WCEF2022 - Circular Economy for Climate and Nature
The World Circular Economy Forum (WCEF) 2022 took place from December 6th to 8th in Kigali, Rwanda. The three days saw a host of sessions on various topics around circular economy (CE). On December 6th, which was the first day, the discussion topics ranged from CE for climate and nature, trade and value chains, and circular cities shaping the future. The session on “Circular Economy for Climate and Nature” counted the participation of 7 speakers along with 1 moderator, Wanjira Mathai (Managing Director for Africa and Global Partnerships, World Resources Institute). The speakers engaged in different discussions based on the topic of each of the sub-sessions.
The first sub-session was a dialogue on the takeaways for Africa from COP27, which took place from November 6th to 18th 2022 in Egypt. Panellists Adriana Zacarias Farah (Senior Programme Manager, Head of GO4SDGs, Deputy Head of 10YFP Secretariat, United Nations Environment Programme) and Davinah Milenge (Principal Programme Coordinator, African Development Bank) shared their highlights from this year’s COP27. They spoke about climate adaptation as being the most cost-effective approach and that investing in CE is also about adaptation. Since 30% of all greenhouse gas emissions (GHG) come from food systems – involving manufacturing, processing, transportation, retail and food waste - this is a key area in which climate and circularity are interconnected.
They also highlighted how we must think about nutrition and food insecurity, another area where we must adopt a circular approach within food systems. Adaptation is the most important word for the coming years in the context of circularity. The panellists also highlighted how the past COP27 was an African one, not in terms of location but because of the key issues discussed during the event. The two panellists argued how we need solutions to find an open door for smaller businesses and the grassroots and youth entrepreneurs who want CE initiatives to be less donor-funded and more shareholder-funded. They stressed the fact that we have a limited time to tackle climate change. This closing window means that CE has a real chance of being increasingly implemented in diverse sectors and creating long-lasting sustainable change. By focusing CE efforts on sectors such as construction, food, electronics, and mobility their carbon footprints can be reduced by 50%.
The second sub-session saw the participation of Kari Herlevi (Head of the Global Collaboration Unit for Sustainability Solutions, The Finnish Innovation Fund Sitra) and Maxwell Gomera (Resident Representative, United Nations Development Programme UNDP). The session was a dialogue on CE as a tool for adaptation and biodiversity in the African context. Amongst other factors, the panellists mentioned that we need sufficient resources for continued production as well as CE approaches for environmental solutions. The development choices we make now are important for the future of developing countries. In that context, what's important is how we can finance needed technological solutions and ensure that these are available and easily accessible. For this to happen it is paramount that we have a common reference point on what the most pressing issues at hand are.
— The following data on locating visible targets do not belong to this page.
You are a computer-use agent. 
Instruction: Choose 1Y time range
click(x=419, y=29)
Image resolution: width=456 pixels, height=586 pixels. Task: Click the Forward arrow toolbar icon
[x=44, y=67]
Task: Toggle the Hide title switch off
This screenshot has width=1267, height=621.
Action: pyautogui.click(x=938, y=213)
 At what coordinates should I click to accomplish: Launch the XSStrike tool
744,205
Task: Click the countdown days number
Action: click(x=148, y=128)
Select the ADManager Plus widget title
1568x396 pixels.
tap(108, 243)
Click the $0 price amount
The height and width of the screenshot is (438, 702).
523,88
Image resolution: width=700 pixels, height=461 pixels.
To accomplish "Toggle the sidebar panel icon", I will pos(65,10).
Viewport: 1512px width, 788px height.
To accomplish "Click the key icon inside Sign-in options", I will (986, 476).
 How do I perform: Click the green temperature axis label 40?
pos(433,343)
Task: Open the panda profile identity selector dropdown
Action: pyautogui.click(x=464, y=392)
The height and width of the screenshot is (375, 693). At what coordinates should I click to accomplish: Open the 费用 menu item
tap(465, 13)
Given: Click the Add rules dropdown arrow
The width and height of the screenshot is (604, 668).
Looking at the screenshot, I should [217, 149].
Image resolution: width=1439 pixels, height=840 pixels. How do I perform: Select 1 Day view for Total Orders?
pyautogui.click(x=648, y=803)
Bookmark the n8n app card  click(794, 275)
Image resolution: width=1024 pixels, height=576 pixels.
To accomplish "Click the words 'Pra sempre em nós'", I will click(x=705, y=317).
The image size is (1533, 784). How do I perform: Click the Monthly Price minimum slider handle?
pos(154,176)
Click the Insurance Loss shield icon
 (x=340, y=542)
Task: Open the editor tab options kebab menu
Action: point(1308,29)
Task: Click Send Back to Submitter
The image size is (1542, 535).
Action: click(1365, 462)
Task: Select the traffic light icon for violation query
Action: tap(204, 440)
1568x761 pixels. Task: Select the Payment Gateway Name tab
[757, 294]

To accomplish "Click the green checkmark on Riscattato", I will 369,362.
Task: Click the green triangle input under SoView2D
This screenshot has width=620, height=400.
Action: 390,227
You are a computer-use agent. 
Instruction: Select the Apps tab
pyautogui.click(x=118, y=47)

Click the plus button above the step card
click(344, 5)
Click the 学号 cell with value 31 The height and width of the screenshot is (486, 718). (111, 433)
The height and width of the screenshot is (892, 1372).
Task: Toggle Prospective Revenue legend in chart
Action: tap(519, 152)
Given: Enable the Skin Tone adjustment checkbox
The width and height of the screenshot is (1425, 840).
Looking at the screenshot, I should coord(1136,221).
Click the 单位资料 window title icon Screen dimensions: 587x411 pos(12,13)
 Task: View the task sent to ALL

The panellists stressed the fact that farmers, who are simply trying to make a living, are not being unreasonable when they demand changes in food policies. The transformations already happening in the food sector around the world are increasing and by adopting a CE we can safeguard the hopes and dreams of generations to come.
The closing remarks of the event were given by Her Excellency Jeanne d’Arc Mujawamariya (Minister of Environment, Ministry of Environment, Rwanda). She stressed the importance of having conversations around CE. She argued that in all corners of the world we have a diverse ecosystem. The degradation of natural resources is detrimental to worldwide well-being. To counter the unthinkable scenarios we must adapt CE in policies and strategies. We have a unique opportunity to apply the advancements and decisions achieved in COP27 through CE efforts. She also added that by pairing CE with climate action and circular solutions, there is a huge potential for green job creation. She called for all stakeholders to work together and be at the table to make evidence-based decisions towards a more circular economy as well as ensure collaboration across borders.